Against our better judgment, we keep watching, as though the very act might stop him.  Unconsciously we feel compelled to watch because we might be the last barrier to his destructive ends.  We are afraid to turn away.  He might say something to offend or endanger people we care about or encourage those who might endanger us.  On the lighter side, he might miss him saying something so awful or stupid that we would miss our opportunity tell our friends.  Gallows humor fills our conversation.

We can’t stop because he says that he won’t abide the peaceful transfer of power, the cornerstone of democratic leadership.  He talks about the end of civilization and rallies his troops to revolt.  He is preaching insurrection.  We are too close to the era of Mussolini and Hitler, who rose precipitously to power by refusing to recognize the legitimacy of constitutional rules and processes, not to take his threats at least a little seriously. We know that insurrection, even in this great nation, is possible.  We can’t stop watching because, however slim the chance of mass insurrection, it is possible. We need to be prepared.  Crazy and paranoid as it may sound, we watch so we can sound the alarm.

He is so frightened of losing and being seen as a loser, that he won’t concede the election even after Clinton wins it fair and square.  He calls on his followers to lift their arms to fight this outcome.  He calls for “watchers” to intimidate voters.  Much of these messages are barely coded are crystal clear to those who heed his call.  The call to arms, the evocation of a Second Amendment army, is treasonous.  It is dangerous.  And I have to admit that I have occasionally wondered whether President Obama has a plan to put down the rebellion, to arrest those who violently oppose the legitimacy of a new president.

Some, maybe most people, believe he’ll calm down after the election.  Or back off because he doesn’t like to work so hard.  But I think he’s bitten Eden’s apple, that his craving for attention has been jacked up exponentially and that he’ll need it as badly as ever. Imagine what he’ll have to say and do to keep the attention focused on him as much as it now is.

In other countries, maybe even at other times in the United States, his treasonous stance would have led to arrest.  It is ironic and it is fortunate that President Obama—and Democrats in general—won’t play the third world game of jailing their opponent.  They won’t fall so low.  They also don’t want to spook the election process which is finally going well.  I would do the same.  But even this kind of restraint is tiring.

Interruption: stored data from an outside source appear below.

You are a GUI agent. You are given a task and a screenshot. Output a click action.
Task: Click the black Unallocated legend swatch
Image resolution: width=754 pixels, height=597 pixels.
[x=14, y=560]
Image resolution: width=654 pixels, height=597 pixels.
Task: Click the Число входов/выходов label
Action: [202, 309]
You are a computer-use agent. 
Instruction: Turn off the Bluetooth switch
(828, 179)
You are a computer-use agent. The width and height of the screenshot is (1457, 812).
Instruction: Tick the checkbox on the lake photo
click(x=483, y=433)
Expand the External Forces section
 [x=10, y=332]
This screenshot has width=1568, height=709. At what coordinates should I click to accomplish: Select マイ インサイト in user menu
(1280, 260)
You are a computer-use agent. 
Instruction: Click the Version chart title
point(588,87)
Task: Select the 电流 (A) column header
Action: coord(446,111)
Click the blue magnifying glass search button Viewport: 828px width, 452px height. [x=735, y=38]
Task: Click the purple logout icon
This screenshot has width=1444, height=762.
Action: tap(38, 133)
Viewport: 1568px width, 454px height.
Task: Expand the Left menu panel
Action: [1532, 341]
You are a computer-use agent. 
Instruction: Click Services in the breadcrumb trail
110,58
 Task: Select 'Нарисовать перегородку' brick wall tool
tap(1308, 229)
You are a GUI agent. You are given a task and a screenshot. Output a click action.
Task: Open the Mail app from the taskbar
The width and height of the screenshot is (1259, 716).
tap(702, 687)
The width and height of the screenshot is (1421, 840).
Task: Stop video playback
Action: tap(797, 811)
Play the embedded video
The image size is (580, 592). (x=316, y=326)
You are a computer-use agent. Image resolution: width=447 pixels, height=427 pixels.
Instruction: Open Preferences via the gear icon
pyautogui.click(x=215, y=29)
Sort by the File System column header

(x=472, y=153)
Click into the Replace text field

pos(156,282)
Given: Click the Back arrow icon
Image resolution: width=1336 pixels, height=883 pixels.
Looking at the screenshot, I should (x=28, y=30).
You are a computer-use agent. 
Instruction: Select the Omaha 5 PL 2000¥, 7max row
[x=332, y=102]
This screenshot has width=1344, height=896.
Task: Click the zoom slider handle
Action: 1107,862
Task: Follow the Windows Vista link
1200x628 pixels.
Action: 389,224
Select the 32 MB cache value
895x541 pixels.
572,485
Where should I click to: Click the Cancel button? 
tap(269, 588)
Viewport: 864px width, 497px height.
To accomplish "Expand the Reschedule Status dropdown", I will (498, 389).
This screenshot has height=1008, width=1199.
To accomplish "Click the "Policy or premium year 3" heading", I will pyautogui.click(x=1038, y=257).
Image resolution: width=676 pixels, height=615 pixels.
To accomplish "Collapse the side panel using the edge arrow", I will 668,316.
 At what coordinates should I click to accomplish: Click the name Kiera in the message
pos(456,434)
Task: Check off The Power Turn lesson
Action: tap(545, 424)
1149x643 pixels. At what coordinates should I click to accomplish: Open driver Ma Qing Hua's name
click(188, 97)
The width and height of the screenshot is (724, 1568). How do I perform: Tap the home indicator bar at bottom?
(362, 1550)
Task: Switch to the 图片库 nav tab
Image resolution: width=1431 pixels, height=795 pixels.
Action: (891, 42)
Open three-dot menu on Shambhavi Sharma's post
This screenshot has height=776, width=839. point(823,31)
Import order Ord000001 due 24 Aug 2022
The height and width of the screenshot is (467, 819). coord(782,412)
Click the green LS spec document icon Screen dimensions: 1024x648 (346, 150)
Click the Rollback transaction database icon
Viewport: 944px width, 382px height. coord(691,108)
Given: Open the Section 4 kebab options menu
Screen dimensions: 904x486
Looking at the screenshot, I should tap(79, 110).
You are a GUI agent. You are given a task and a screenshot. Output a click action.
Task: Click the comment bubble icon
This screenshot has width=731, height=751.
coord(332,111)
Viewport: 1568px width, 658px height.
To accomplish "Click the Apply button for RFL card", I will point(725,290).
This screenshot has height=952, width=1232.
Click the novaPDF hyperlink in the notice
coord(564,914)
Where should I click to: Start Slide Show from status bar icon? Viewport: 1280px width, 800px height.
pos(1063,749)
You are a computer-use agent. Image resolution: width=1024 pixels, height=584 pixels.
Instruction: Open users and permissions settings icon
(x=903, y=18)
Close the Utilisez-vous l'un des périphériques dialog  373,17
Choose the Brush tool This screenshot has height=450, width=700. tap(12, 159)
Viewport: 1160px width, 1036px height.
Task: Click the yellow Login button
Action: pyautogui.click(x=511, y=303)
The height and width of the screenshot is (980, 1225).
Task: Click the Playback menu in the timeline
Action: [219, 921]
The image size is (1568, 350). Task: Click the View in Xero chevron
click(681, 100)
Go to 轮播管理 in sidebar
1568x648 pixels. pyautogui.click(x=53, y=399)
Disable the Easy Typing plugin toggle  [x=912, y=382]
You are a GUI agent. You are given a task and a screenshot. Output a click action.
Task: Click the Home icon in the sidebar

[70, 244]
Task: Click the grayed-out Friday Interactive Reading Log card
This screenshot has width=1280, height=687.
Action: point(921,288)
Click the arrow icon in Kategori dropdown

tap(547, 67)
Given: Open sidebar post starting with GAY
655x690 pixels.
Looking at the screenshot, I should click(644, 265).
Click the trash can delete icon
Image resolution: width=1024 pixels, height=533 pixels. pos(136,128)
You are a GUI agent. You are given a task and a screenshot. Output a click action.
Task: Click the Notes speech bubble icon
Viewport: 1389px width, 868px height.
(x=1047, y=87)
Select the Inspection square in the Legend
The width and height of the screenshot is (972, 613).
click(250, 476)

Just being mature can be wearing.  Any parent knows that sustaining a quiet, calm, and loving presence in the face of a child’s tantrums can be trying and tiring.  It takes discipline, which we lovingly exercise with children we love.  It takes even more discipline with other people’s children.  And it takes a great deal of effort when the tantrum comes from a child we don’t particularly like.  Like the presidential candidate.  It takes work to remain calm, to remember that we love our country and its democratic values more than we dislike the candidate.  So the discipline is extremely important.

Our vigil is exhausting.  It is exhausting in the way that wears down battered children and wives.  They know to be vigilant, to keep their guard up.  They need to be focused and awake to the potential for danger. There is no rest.

Throughout my life, I have been spared this kind of experience.  I have been spared the experience of sexual assault.  I have not feared deportation and imprisonment.  I have not been afraid.  But I think I can identify just a little better with all of his victims and potential victims.  And I want to be free of this exhausting vigilance.

Last night’s third debate feels like it may be decisive, and I already feel a little relieved.  I find my body a little calmer.  I am obsessing a little less about the campaign and its aftermath.  I hope I’m not premature.  Anything can happen.  And, to show my true colors, I hope I’m not jinxing the campaign.  It needs to conclude well.  I need to be freed from its captivity.  How about you?